● What you should do: Find the line with "styczeń 2024 (92, 2140)" and the line with "14 GRUDNIA: Św." in the entries below; output exactly those two lines, every line between them, and no others.

● Data:
------------------------------------------------------------

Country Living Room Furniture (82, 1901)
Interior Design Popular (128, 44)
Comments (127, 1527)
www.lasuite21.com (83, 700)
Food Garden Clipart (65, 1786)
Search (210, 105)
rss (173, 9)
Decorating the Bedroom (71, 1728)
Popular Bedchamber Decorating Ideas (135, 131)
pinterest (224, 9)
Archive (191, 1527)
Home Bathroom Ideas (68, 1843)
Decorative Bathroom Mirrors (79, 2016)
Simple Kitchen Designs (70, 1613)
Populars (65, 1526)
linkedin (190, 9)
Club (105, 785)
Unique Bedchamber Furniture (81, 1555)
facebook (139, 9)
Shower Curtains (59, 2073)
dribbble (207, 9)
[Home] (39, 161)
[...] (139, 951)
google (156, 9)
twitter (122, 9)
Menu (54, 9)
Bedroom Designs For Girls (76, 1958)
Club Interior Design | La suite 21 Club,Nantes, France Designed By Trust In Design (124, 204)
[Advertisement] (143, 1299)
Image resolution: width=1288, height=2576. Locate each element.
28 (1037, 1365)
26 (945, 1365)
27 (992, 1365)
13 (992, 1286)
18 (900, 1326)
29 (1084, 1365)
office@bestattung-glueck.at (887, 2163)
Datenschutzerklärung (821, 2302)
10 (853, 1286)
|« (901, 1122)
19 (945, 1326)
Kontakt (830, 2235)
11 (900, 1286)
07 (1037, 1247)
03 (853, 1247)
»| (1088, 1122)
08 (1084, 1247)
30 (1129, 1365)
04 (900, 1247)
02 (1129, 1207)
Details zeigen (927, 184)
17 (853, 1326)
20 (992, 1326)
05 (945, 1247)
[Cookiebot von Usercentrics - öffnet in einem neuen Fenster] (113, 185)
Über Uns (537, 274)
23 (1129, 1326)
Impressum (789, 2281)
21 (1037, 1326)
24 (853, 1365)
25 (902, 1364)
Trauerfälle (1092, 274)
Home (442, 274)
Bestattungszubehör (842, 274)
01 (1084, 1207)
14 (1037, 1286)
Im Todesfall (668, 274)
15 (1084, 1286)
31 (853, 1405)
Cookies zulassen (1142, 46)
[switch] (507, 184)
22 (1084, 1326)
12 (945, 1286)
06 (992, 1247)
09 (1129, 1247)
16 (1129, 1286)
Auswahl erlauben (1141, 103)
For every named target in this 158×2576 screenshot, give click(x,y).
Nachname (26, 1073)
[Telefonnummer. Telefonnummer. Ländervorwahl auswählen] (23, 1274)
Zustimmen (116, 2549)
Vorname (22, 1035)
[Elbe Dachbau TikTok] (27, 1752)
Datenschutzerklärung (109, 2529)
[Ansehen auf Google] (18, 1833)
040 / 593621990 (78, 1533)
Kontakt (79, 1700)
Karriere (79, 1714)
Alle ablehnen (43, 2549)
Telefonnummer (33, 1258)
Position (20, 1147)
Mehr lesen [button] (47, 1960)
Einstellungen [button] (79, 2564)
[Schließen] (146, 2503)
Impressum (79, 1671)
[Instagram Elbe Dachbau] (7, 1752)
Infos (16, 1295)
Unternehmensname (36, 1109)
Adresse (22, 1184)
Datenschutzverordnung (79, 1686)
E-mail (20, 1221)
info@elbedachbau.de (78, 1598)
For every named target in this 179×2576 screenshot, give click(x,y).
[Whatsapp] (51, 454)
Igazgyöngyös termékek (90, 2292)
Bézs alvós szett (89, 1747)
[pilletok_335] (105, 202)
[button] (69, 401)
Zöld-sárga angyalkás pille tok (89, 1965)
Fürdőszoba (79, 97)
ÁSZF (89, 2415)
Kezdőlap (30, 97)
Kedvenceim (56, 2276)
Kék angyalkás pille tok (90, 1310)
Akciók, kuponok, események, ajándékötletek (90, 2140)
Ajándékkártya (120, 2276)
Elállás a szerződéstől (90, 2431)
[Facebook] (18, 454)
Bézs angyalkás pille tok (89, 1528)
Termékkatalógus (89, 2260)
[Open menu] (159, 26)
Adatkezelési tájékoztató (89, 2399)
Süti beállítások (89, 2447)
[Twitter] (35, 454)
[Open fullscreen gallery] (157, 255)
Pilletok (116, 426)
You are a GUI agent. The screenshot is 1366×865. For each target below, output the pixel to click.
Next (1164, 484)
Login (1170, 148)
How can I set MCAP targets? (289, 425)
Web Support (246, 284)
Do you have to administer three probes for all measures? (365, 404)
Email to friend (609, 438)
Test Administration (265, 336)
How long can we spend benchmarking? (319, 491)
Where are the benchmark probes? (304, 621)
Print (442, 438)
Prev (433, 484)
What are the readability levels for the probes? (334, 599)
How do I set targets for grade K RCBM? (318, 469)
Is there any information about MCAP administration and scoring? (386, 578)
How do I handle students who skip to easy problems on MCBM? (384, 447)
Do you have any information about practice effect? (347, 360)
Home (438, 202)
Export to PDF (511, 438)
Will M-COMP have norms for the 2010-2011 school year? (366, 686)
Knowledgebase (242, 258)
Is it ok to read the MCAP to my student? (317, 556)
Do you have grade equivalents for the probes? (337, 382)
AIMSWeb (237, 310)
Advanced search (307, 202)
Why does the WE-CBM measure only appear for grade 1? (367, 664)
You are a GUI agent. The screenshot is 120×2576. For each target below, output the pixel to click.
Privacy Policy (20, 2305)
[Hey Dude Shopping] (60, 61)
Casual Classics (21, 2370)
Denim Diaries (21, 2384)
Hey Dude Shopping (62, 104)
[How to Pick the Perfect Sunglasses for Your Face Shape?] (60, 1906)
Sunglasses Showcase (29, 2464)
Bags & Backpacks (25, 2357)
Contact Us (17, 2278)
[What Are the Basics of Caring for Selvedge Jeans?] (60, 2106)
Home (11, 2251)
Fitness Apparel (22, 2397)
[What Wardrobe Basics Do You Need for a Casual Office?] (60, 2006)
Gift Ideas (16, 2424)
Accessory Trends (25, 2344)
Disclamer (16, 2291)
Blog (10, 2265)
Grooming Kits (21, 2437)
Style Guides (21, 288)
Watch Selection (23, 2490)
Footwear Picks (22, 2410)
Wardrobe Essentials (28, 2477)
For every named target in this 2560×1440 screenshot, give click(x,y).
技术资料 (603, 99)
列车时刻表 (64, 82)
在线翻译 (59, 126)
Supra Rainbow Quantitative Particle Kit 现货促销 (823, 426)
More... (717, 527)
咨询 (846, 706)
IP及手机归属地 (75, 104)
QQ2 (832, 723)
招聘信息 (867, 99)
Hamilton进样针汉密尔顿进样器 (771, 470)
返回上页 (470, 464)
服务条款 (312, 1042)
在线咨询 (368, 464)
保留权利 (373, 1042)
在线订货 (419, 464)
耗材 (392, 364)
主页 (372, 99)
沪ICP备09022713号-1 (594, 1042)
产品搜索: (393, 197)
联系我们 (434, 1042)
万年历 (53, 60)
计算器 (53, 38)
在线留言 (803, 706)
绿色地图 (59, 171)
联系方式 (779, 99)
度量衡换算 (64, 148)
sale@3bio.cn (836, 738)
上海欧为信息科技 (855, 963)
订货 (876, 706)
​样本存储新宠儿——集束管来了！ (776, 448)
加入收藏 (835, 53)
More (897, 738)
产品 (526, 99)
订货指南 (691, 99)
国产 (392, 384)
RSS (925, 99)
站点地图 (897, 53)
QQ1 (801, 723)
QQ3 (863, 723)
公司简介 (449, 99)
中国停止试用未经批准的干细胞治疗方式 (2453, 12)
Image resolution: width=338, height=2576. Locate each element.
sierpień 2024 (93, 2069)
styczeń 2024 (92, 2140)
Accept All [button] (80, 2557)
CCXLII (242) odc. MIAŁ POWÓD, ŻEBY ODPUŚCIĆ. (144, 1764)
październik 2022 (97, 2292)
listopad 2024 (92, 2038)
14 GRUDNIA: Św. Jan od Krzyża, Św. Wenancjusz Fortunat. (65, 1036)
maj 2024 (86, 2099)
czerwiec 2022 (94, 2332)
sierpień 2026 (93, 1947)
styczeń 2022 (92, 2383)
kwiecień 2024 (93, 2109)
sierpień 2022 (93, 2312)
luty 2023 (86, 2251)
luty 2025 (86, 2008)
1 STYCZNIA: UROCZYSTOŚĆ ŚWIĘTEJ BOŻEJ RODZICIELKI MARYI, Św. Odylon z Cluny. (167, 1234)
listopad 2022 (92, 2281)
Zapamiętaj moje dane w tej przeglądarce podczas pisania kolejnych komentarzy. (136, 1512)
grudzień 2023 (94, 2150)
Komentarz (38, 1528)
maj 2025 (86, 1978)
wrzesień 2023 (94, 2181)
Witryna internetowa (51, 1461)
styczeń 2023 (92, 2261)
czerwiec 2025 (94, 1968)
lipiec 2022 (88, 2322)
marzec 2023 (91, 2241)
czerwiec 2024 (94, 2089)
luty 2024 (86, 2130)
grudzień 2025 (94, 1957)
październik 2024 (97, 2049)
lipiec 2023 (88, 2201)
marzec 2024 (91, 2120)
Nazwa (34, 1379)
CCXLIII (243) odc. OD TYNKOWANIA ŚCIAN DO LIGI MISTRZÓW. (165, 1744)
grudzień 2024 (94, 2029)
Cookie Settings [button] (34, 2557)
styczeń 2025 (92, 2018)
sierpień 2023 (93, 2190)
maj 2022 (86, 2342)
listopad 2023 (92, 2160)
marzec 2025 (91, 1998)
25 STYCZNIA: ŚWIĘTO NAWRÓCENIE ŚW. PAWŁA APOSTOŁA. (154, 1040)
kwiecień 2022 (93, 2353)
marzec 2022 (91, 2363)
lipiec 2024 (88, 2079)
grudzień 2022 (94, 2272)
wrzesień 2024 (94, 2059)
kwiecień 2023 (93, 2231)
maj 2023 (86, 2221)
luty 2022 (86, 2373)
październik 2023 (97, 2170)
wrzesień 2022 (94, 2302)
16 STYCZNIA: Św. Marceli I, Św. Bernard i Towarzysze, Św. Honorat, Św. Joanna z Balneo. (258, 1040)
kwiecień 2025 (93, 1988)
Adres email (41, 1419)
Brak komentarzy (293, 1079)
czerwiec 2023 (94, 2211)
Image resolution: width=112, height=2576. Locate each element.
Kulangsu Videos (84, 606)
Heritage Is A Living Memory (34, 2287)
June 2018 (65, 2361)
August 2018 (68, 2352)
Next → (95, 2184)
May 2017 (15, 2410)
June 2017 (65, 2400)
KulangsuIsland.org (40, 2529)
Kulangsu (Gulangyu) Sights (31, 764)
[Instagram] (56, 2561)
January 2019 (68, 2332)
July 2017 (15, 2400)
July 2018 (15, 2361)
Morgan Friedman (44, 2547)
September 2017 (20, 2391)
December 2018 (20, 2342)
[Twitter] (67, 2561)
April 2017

------------------------------------------------------------

● Task output:
styczeń 2024 (92, 2140)
Accept All [button] (80, 2557)
CCXLII (242) odc. MIAŁ POWÓD, ŻEBY ODPUŚCIĆ. (144, 1764)
październik 2022 (97, 2292)
listopad 2024 (92, 2038)
14 GRUDNIA: Św. Jan od Krzyża, Św. Wenancjusz Fortunat. (65, 1036)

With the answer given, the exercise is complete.